October 1, 2003
New Zealand Herald
Controversial billboards portraying a naked woman with four breasts are going up in Auckland and Wellington today to provoke a debate about the ethics of genetic modification.
The posters, designed by former singer Alannah Currie, show a milking machine attached to the woman's breasts in a reference to AgResearch's plans to use cows as living factories to manufacture proteins that may help to cure diseases such as multiple sclerosis.
"It's not a sexual photo," Currie said. "It's shocking but it's not sexual.

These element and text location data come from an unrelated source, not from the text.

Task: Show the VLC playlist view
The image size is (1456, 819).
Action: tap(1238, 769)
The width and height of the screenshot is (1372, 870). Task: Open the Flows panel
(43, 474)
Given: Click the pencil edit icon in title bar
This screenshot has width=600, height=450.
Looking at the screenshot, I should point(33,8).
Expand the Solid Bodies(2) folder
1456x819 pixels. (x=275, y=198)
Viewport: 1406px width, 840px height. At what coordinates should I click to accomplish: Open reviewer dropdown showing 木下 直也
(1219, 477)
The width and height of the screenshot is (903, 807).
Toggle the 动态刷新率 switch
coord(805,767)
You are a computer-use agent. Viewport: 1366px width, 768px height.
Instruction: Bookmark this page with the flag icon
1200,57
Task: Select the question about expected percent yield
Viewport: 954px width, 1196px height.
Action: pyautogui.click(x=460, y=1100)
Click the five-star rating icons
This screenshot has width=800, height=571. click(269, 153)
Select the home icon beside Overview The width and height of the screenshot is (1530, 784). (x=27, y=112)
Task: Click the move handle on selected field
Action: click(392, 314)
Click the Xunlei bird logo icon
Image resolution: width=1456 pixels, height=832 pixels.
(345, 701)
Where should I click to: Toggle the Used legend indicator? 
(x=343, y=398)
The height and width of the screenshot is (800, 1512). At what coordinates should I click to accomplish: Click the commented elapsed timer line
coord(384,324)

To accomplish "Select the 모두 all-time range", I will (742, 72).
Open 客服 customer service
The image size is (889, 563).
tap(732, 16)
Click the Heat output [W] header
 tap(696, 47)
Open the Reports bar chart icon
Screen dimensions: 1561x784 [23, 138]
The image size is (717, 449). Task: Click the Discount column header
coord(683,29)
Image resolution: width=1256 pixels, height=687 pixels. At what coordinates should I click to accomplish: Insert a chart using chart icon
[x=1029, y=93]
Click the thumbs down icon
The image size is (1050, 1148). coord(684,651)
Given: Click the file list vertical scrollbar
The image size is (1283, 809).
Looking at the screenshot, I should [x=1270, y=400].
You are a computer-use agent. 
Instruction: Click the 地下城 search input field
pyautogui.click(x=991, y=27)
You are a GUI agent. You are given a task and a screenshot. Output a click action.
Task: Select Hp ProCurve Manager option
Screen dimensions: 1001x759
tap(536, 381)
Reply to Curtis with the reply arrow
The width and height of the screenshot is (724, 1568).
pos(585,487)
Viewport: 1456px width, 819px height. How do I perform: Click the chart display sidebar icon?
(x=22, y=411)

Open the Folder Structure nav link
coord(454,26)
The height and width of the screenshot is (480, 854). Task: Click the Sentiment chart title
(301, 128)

It has to be quite controversial and provocative in order to get this debate about ethics going."
The image will be on five billboards in Auckland and two in Wellington this month, coinciding with a march against genetic modification on October 11 and the scheduled end of the ban on releasing GM organisms on October 29.
Currie said the cost of several thousand dollars was met by private donors - not by her group, Mothers Against Genetic Engineering (Madge), which was ordered last week to pay $24,000 to AgResearch for its court costs in defending a Madge appeal against its GM plans.
The woman in the photo is Currie's niece Katarina.
She said the image was inspired by Auckland University physicist Dr
Peter Wills, who asked why AgResearch was "going to all this trouble to
make designer milk when they could clone a woman for milk".